Un élément supplémentaire à considérer dans le débat autour de la robotisation du travail et de son impact sur le volume de l’emploi au sein de nos entreprises. Les économises du cabinet Deloitte ont mené une étude concernant la relation entre l’emploi et le progrès technologique au cours des 140 dernières années en Angleterre et au Pays de Galles. Publiée par le quotidien The Guardian à la fin de ce mois d’août, celle-ci démontre au final l’impact positif de l’innovation sur le travail humain…

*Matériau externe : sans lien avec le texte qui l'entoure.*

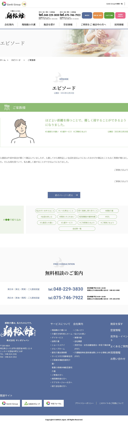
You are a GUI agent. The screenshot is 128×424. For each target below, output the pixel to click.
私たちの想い (80, 333)
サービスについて (60, 324)
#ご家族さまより (80, 131)
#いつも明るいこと (66, 210)
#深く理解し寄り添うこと (88, 210)
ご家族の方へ (57, 375)
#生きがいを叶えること (45, 210)
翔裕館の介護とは (59, 330)
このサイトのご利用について (111, 403)
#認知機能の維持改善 (87, 216)
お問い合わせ (117, 358)
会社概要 (78, 341)
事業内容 (78, 337)
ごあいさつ (79, 330)
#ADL (107, 216)
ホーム (3, 60)
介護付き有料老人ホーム (62, 333)
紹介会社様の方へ (59, 386)
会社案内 (9, 24)
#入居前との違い (51, 131)
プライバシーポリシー (84, 403)
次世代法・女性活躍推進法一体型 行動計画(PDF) (92, 347)
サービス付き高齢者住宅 (62, 356)
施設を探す (49, 24)
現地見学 (87, 15)
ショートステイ (58, 345)
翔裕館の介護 (28, 24)
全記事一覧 (77, 228)
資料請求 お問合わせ (120, 15)
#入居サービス (66, 131)
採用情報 (119, 24)
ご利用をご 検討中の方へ (93, 24)
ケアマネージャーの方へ (62, 382)
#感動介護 (109, 210)
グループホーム (58, 348)
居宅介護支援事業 (59, 352)
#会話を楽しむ (46, 216)
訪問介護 (55, 341)
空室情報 (67, 24)
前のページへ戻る (64, 195)
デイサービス (57, 337)
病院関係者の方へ (59, 378)
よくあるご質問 (119, 346)
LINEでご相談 (109, 15)
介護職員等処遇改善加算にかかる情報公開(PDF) (92, 354)
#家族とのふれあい (66, 216)
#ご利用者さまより (87, 222)
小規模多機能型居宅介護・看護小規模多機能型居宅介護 (62, 365)
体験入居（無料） (98, 15)
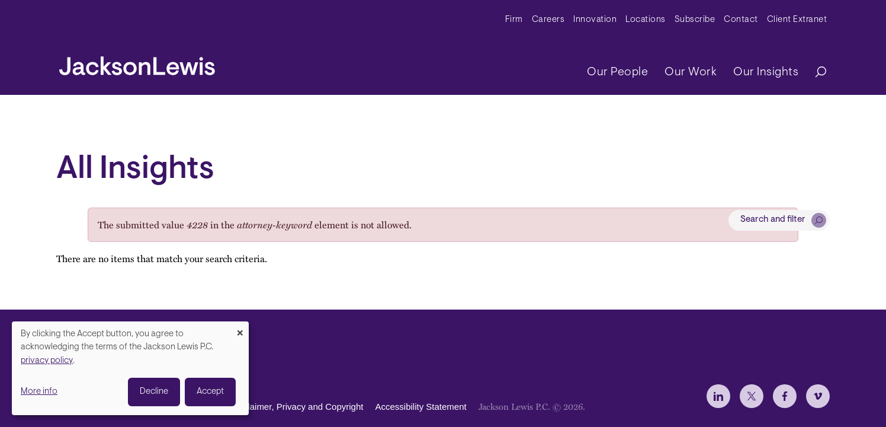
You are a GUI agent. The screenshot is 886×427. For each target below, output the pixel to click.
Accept (210, 391)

L’analyse nous rappelle dans un premier temps que le débat qui passionne les experts aujourd’hui existe cependant depuis plusieurs siècles déjà. Remontant jusqu’à 1871, l’étude publiée par The Guardian nous démontre que, malgré les inquiétudes actuelles, l’automatisation des tâches via l’introduction de nouvelles technologies a globalement créé davantage d’emplois qu’elle n’en a détruits.

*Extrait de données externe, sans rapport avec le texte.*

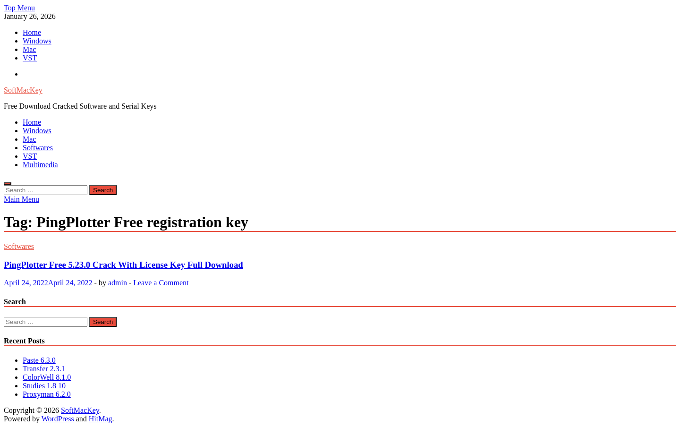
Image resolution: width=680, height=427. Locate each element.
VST (30, 58)
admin (117, 283)
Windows (37, 41)
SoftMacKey (23, 90)
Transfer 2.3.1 (44, 369)
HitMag (100, 419)
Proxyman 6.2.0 (47, 394)
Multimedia (40, 165)
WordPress (58, 419)
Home (32, 32)
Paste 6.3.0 (39, 360)
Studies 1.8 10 (44, 386)
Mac (29, 49)
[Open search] (7, 183)
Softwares (38, 148)
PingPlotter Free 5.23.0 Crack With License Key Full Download (123, 265)
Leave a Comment (160, 283)
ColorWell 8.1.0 (47, 377)
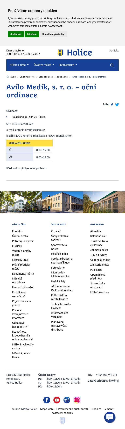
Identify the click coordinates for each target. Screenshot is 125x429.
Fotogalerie (58, 267)
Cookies (96, 409)
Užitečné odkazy (100, 292)
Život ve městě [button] (43, 65)
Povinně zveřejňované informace (20, 314)
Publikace (96, 270)
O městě (56, 231)
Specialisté (62, 76)
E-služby (17, 246)
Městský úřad (20, 260)
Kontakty (17, 231)
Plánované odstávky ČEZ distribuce (59, 325)
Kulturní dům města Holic (59, 297)
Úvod (13, 76)
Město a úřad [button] (18, 65)
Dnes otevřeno (23, 52)
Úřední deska (20, 236)
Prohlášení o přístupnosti (73, 409)
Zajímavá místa (99, 250)
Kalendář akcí (98, 236)
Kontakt (114, 50)
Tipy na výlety (98, 255)
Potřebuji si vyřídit (23, 241)
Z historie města (99, 264)
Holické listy (58, 281)
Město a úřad (19, 224)
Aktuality (95, 231)
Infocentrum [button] (67, 65)
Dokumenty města (23, 273)
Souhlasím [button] (15, 34)
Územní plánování (22, 287)
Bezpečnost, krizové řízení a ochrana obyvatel (22, 335)
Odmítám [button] (32, 34)
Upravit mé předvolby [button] (53, 34)
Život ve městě (27, 76)
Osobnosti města (100, 260)
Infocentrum (97, 224)
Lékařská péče (46, 76)
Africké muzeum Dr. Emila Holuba (61, 288)
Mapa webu (47, 409)
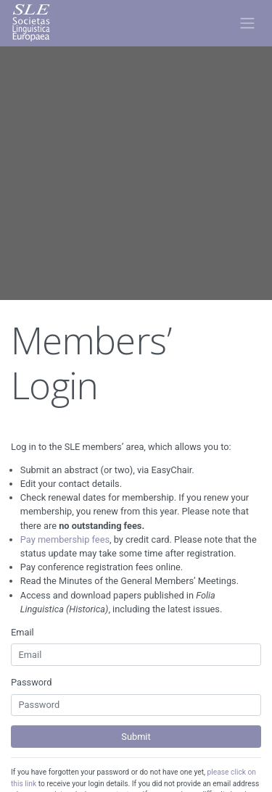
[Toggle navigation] (247, 23)
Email (22, 632)
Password (31, 682)
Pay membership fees (65, 539)
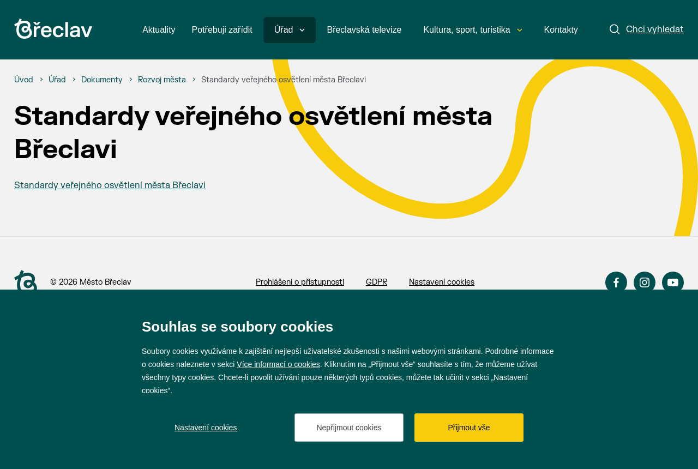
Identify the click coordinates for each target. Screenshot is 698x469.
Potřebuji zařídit (222, 29)
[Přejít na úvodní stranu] (25, 283)
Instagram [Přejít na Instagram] (644, 282)
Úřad (289, 29)
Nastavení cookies (441, 282)
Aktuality (158, 29)
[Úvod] (23, 80)
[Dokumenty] (102, 80)
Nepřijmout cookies (348, 427)
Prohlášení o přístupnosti (300, 282)
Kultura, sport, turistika (472, 29)
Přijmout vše (469, 427)
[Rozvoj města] (162, 80)
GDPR (376, 282)
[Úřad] (57, 80)
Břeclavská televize (364, 29)
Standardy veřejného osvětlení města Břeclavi (110, 185)
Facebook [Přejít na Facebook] (616, 282)
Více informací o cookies (278, 364)
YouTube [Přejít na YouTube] (673, 282)
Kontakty (561, 29)
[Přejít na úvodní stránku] (53, 29)
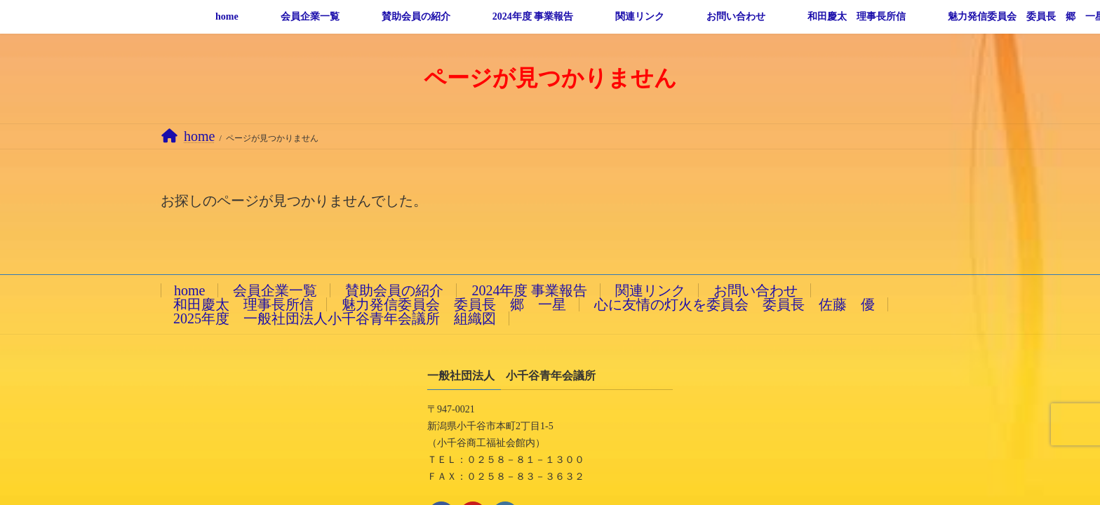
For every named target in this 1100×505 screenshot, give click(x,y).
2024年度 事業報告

Les conclusions du cabinet Deloitte – dont l’étude entre en lice pour l’obtention du prix Rybczynski de la Society of Business Economists – rappelle que nous nous focalisons souvent sur l’impact négatif du progrès technologique sur le travail et assez peu sur la dimension de création de nouvelles activités qui l’accompagne. Elles démontrent ainsi que la contraction de l’emploi dans les secteurs primaire (agriculture) et secondaire (industrie) ont été plus que largement compensés par la croissance exponentielle du nombre de jobs dans les secteurs des soins (Care), de la création, de la technologie et des services.
Quelques enseignements-clés à la lecture de l’étude :
1. Les emplois dangereux et routiniers tendent à disparaître – La technologie se substitue principalement aux ‘muscles’ humains, avec un impact sérieux sur l’emploi dans ce cas. Est-il cependant souhaitable de maintenir ces tâches dites ‘agressives’ envers la santé des individus qui les remplissent. L’agriculture est le premier secteur concerné par cette réalité (sur le territoire britannique, 6,6% du volume total de l’emploi était constitué de travailleurs du secteur primaire en 1871, contre 0,2% actuellement!).

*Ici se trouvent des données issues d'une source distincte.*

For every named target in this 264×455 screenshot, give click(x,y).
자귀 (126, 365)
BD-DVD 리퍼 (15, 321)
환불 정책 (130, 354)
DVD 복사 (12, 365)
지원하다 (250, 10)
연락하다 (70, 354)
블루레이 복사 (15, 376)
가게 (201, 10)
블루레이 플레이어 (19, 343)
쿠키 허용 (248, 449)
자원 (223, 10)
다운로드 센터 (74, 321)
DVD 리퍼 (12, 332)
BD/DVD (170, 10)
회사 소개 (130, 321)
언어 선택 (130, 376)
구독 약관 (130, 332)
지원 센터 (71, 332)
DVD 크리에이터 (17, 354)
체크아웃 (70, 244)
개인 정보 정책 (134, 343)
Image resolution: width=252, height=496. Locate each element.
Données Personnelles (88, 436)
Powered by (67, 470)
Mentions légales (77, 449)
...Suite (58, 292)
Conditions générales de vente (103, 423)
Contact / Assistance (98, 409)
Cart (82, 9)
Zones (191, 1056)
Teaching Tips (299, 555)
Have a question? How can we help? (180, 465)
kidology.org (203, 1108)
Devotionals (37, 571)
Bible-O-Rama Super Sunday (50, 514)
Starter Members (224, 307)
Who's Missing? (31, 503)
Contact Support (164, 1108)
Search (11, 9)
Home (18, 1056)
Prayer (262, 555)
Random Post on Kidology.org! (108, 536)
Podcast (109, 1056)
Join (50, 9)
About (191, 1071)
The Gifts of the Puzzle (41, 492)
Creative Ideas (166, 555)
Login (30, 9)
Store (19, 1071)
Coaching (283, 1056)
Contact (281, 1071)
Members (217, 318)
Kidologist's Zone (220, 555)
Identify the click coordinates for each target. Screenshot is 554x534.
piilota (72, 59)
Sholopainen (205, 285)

2. La percée des secteurs des soins, de l’éducation et du service envers les tiers – Un chiffre éloquent : l’augmentation de 909% du nombre d’auxiliaires de santé et d’assistants au cours de ces 20 dernières années (de 1992 à 2014). Au cours de cette même période, les jobs dans le domaine de l’éducation et de l’enseignement ont connu une progression de 580%… Dans le même temps, certains jobs ont été réduits de manière drastique: les tisserands, couturiers, dactylos et sécrétaires par exemple, autant de fonctions dont le nombre a été diminué de plus de 50%.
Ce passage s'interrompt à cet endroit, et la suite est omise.